What lines in the records below contain the string "screenshot"? Copy every one.

Stored data entries

────────────────────────────────────────

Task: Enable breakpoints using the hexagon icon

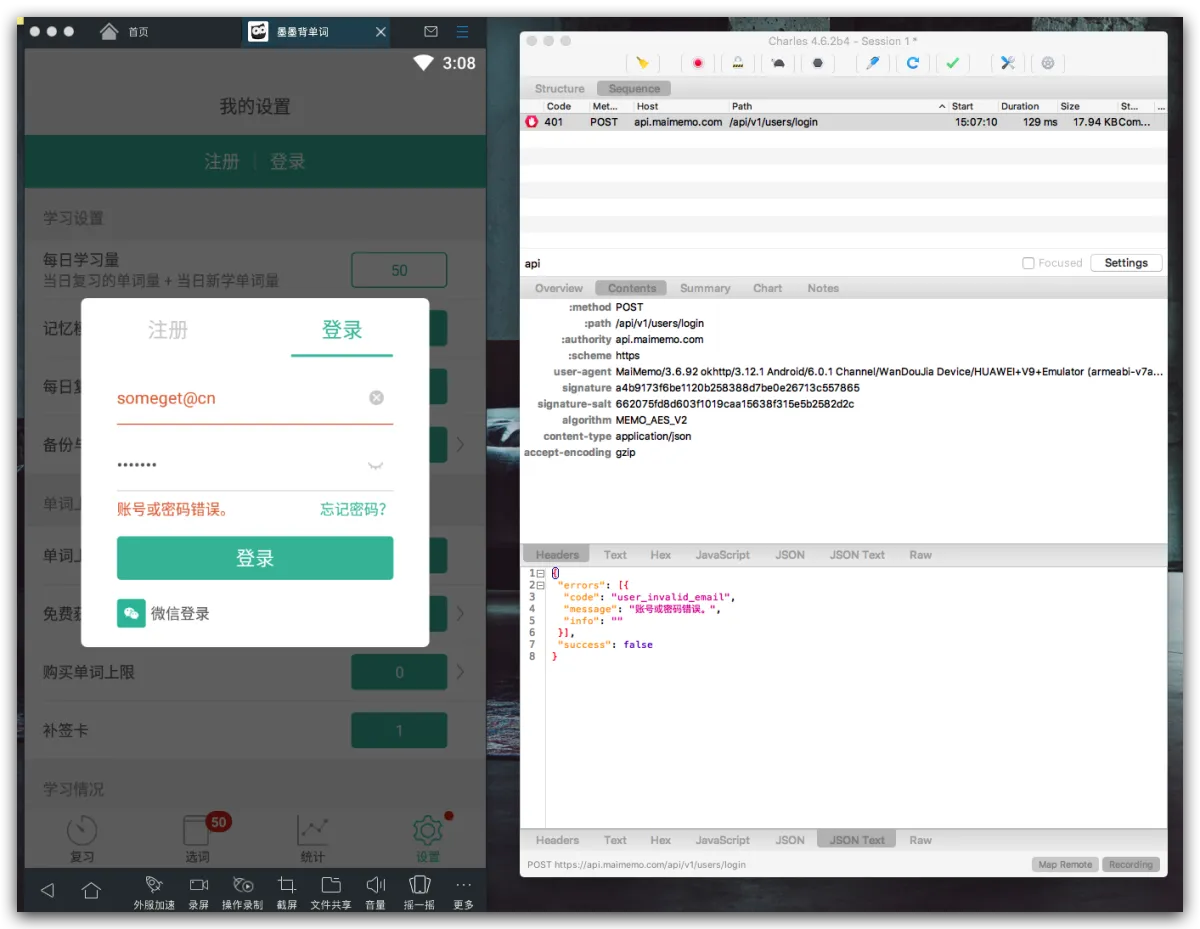Action: click(x=817, y=63)
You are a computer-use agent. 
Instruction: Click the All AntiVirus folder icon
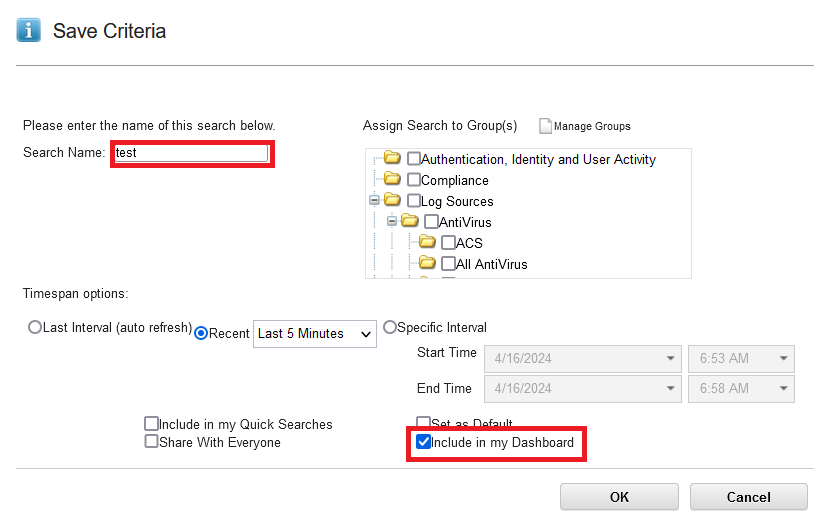click(427, 262)
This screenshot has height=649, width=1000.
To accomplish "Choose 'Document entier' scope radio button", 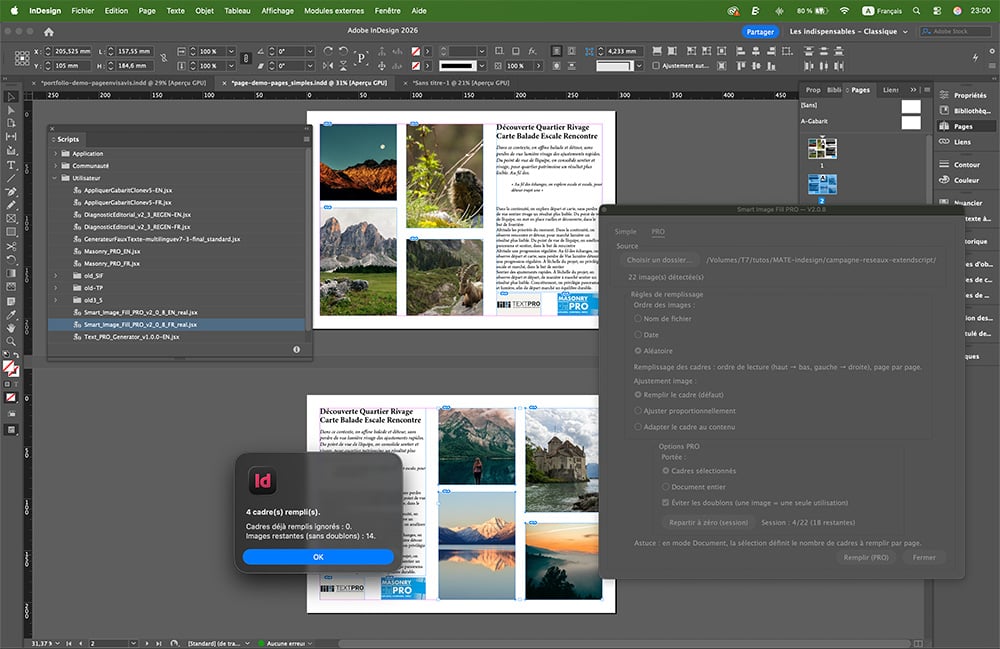I will click(x=666, y=487).
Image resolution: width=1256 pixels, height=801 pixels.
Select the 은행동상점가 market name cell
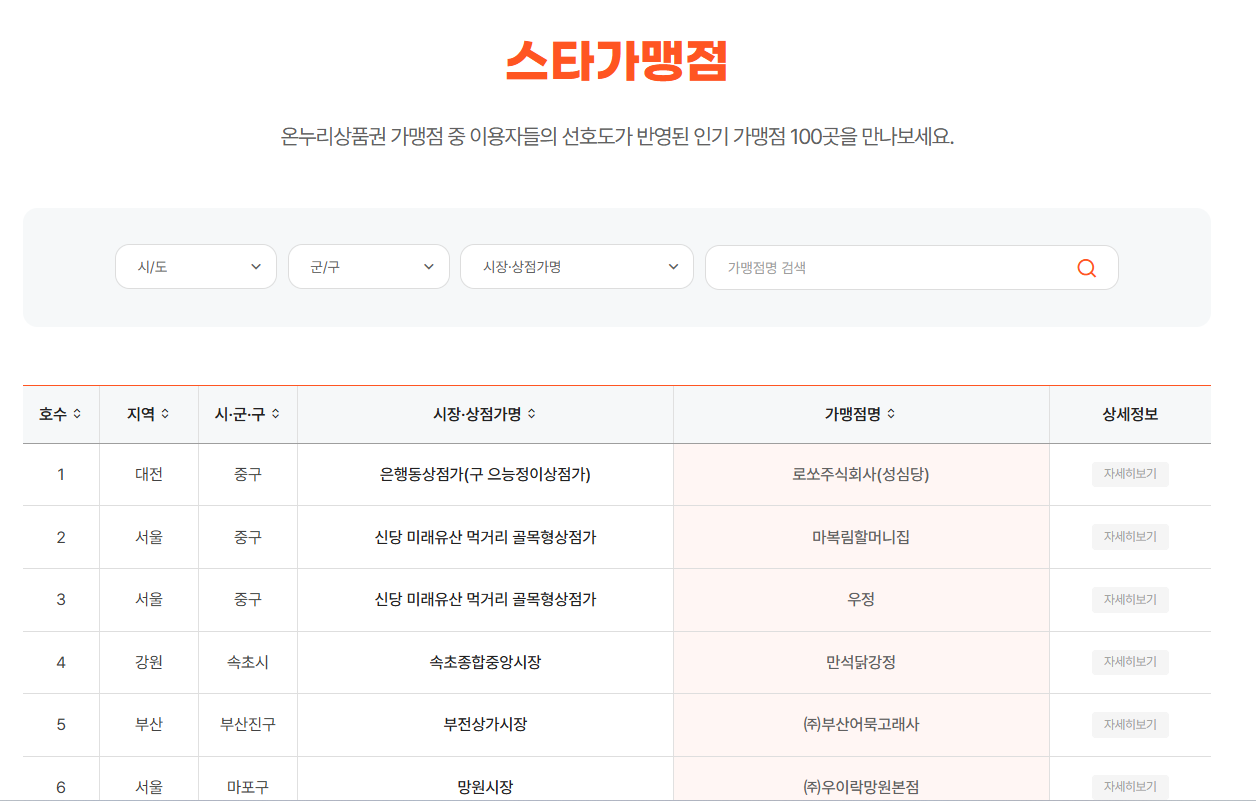[x=487, y=474]
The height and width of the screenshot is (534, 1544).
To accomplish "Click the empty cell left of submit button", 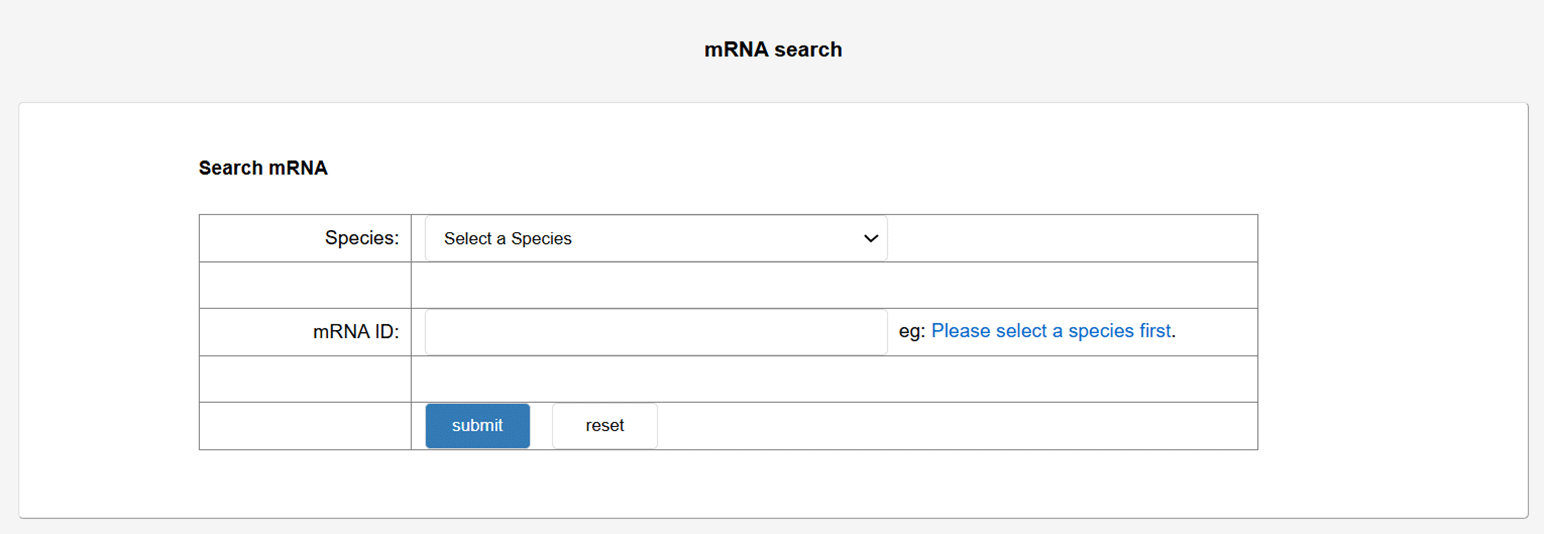I will (x=305, y=426).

────────────────────────────────────────

Worked solution:
This screenshot has height=649, width=1000.
The height and width of the screenshot is (534, 1544).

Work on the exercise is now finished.